Movie review: Lust caution

This Ang Lee epic (aren't they all?) drama is well worth watching. It's also disturbing - a serious work about love, death, war, fascism, youthful idealism, and of what, depending upon your POV, it takes to make either a freedom fighter or a terrorist. An espionage drama with a gritty Grahame Greene feel to it.

The protagonist is Wong Chia Chi, played by the absolutely gorgeous and talented Tang Wei. She is the unwanted daughter of a rich man who has fled China. At school in Hong Kong at the end of the '30's, when China is torn by warring factions and the Japanese are very much the enemy, she falls in with a group of politically-minded students who form a patriotic drama group. She becomes the star of their show to provide support for the Chinese cause. Afterwards, realizing that they haven't actually done anything useful, the group of five, now friends, resolve to take action. They decide to assassinate an important collaborator, Yee (played by Tony Leung) who has arrived from the mainland. Since their target is well-protected, they invent a honey trap baited with Chia Chi, disguised as the neglected wife of a businessman, although she has no sexual experience.

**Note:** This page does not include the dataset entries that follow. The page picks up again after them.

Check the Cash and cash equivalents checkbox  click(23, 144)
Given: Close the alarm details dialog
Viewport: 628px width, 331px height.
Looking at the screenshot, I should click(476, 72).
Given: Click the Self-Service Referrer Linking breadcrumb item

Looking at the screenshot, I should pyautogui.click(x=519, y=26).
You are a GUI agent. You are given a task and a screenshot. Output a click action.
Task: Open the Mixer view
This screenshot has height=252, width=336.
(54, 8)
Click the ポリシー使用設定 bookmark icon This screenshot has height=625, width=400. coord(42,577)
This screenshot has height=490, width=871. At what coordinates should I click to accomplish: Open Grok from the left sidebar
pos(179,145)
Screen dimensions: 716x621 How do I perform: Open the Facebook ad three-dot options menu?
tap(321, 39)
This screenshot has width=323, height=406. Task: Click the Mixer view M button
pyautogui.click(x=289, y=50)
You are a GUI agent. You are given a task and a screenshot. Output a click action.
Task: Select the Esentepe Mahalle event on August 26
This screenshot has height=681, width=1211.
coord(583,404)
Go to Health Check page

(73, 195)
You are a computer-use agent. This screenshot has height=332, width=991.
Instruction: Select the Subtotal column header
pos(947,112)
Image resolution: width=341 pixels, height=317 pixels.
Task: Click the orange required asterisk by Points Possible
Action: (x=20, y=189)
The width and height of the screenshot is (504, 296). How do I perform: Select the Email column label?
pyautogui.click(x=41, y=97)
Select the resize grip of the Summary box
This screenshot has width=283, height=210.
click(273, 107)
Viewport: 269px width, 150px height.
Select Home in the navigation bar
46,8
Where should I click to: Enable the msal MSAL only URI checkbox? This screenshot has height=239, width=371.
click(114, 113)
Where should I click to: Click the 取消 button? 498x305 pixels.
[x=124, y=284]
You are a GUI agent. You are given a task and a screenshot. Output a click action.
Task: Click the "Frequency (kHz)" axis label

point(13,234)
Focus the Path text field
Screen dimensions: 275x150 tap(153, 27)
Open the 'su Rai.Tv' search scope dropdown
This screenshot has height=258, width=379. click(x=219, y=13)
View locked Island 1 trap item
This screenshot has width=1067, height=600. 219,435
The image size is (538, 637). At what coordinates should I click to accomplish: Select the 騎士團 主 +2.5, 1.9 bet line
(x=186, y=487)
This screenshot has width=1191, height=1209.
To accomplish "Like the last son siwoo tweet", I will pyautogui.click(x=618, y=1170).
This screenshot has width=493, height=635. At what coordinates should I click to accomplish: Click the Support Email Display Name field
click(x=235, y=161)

Their efforts nearly succeed. Yee, middle-aged and with a boring wife, is intrigued by her youth and charm. However he returns to China before the group can take action, and the messy murder of a minor thug drives Chia Chi away from them.

A few years later with the Japanese and Kuomintang now in full murderous control of South China, members of the cell, discover Chia Chi living in poverty in Shanghai. They recruit her back to finish the job, supported by mysterious Chinese resistance agents now that Yee has become head of the secret police. The last half of the movie details her successful attempt to become Yee's mistress and her struggle to bring him to be murdered by the group. Needless to say, it does not end happily.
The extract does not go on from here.